Natürlich haben wir auch schon oft Texte über Behinderungen und über das Leben mit Behinderungen in Ich-Perspektive. Und da ist natürlich auch ein großer Unterschied, wenn man das selber erzählt. Also Sebastian Gruber hat zum Beispiel über seinen Weg in die inklusive Arbeit geschrieben. Er arbeitet am ersten Arbeitsmarkt.

Einen Text über die Pandemie und in dem auch unter anderem Behinderung vorkommt, gab's auch. Das sind halt Perspektiven, die oft nicht so in anderen Medien unterkommen.

Matthias Klaus: Habt ihr irgendein schönes neues Projekt bei "andererseits" was wir unseren Podcast Hörerinnen und Hörern hier empfehlen können, was ihr in nächster Zeit plant?

Emilia Garbsch: Also jetzt im Sommer ist gerade Sommerpause.

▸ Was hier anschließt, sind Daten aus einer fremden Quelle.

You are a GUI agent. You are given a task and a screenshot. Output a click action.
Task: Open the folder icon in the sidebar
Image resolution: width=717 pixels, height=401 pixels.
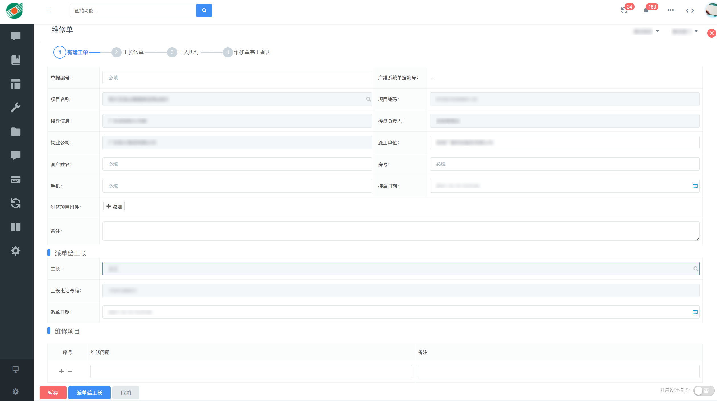16,131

Wir machen im Newsletter: "ein Problem und eine Lösung". Also immer ein Problem, dass einen Redakteur/ eine Redakteurin beschäftigt und die Lösung dazu. Und ich hoffe, ich darf's verraten...

Ich werd' dann noch nachfragen, aber ich denke schon. Unser nächster Schwerpunkt wird zum Thema "Arbeit sein". Der kommt dann irgendwann im Herbst, Winter. Nikolai hatte sogar schon Ideen dafür. Möchtest du noch erzählen, Nikolai, was du über Arbeit machen wolltest?

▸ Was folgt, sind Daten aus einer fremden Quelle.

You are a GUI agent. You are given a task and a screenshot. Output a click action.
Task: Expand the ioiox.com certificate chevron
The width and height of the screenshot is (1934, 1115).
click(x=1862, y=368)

Nikolai Prodöhl: Über das Thema "Mindestlohn" und über das bedingungslose Grundeinkommen. Warum es wichtig ist, dass es einen Mindestlohn gibt und warum es auch sinnvoll ist, dass es so ein Grundeinkommen gibt.

Emilia Garbsch: Genau. Und irgendwas noch mit 30-Stunden-Woche oder so, oder? Richtig?

Nikolai Prodöhl: Ja, genau. Da habe ich die Idee, dass man weniger arbeitet: statt fünf Tage, vier oder drei Tage in der Woche wäre gut.

Matthias Klaus: Gut. Ich danke euch beiden. Ich wünsche euch alles Gute. Ich finde es ein richtig gutes Projekt. 25 Leute sind eine Menge dafür, dass einfach mal jemand einen Artikel haben wollte und bei Twitter eine kleine Nachfrage gemacht hat. Es ist ja alles erst anderthalb Jahre her. Eigentlich ein sehr erfolgreiches Projekt! Ich danke euch beiden, dass ihr da wart. Vielen Dank für eure Zeit.

Nikolai Prodöhl: Vielen Dank für die Einladung. War sehr interessant.

Emilia Garbsch: Danke ebenfalls.

Matthias Klaus: Das war "Echt behindert!" Mein Name ist Matthias Klaus.

Nikolai Prodöhl: Ich hab noch was zu sagen! Weil du wolltest, dass ich noch etwas dazu sage, was mich noch keiner gefragt hat! Das ist das!

Matthias Klaus: Also, was hat dich noch keiner gefragt, was du unbedingt mal gefragt werden wolltest?

Nikolai Prodöhl: Warum ich Radio mache trotz meiner Sprachbehinderung und meiner Lernschwäche? Warum ich das mache?

Matthias Klaus: Warum machst du Radio trotz deiner Sprachbehinderung und trotz deiner Lernschwäche?

Nikolai Prodöhl: Weil ich gerne Sachen moderiere. Ich spreche gerne über Themen und führe, gerne Interviews. Das macht mir Spaß!

Jingle: Mehr Folgen unter dw.com/echtbehindert.

Hinweis der Redaktion: Dieses Transkript wurde unter Nutzung einer automatisierten Spracherkennungs-Software erstellt. Danach wurde es auf offensichtliche Fehler hin redaktionell bearbeitet. Der Text gibt das gesprochene Wort wieder, erfüllt aber nicht unsere Ansprüche an ein umfassend redigiertes Interview. Wir danken unseren Leserinnen und Lesern für das Verständnis.